Nothing but the pictures should be dropped; repeat the rest of the data below exactly.

Stored items:
*** Block opens ***

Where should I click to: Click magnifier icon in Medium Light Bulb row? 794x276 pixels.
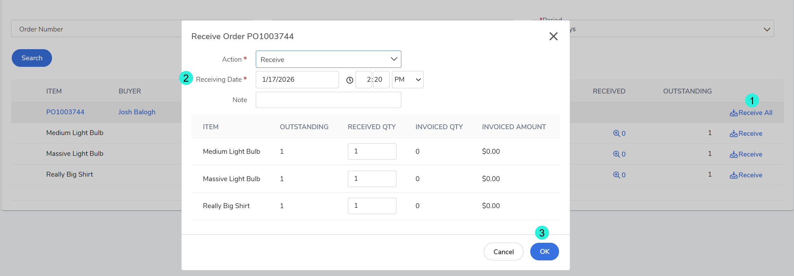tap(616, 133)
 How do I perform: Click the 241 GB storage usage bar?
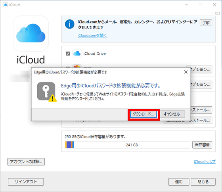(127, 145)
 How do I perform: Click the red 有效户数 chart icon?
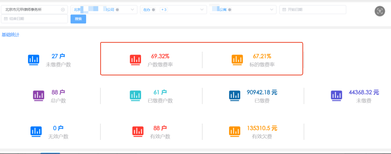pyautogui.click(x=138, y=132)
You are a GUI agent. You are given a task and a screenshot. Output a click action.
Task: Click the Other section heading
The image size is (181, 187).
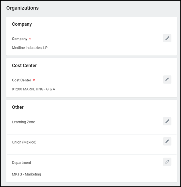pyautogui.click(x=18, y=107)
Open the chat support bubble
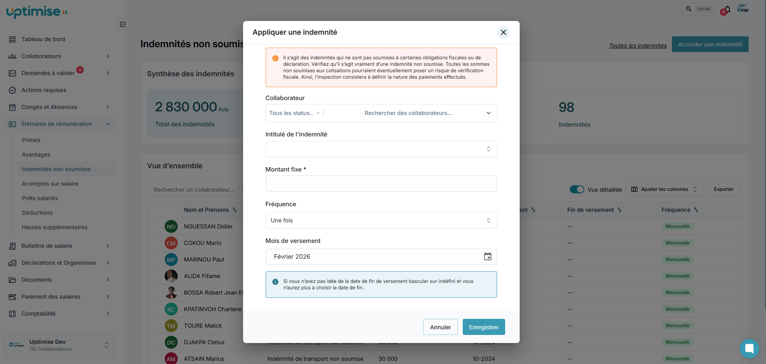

*** Block closes ***

YOUR RESPONSE:
Where should I click to: Click magnifier icon in Medium Light Bulb row? 794x276 pixels.
tap(616, 133)
 How do I perform: Click the 241 GB storage usage bar?
(127, 145)
 How do I perform: Click the red 有效户数 chart icon?
pyautogui.click(x=138, y=132)
You are a GUI agent. You are given a task and a screenshot. Output a click action.
Task: Click the Other section heading
The image size is (181, 187).
pyautogui.click(x=18, y=107)
Open the chat support bubble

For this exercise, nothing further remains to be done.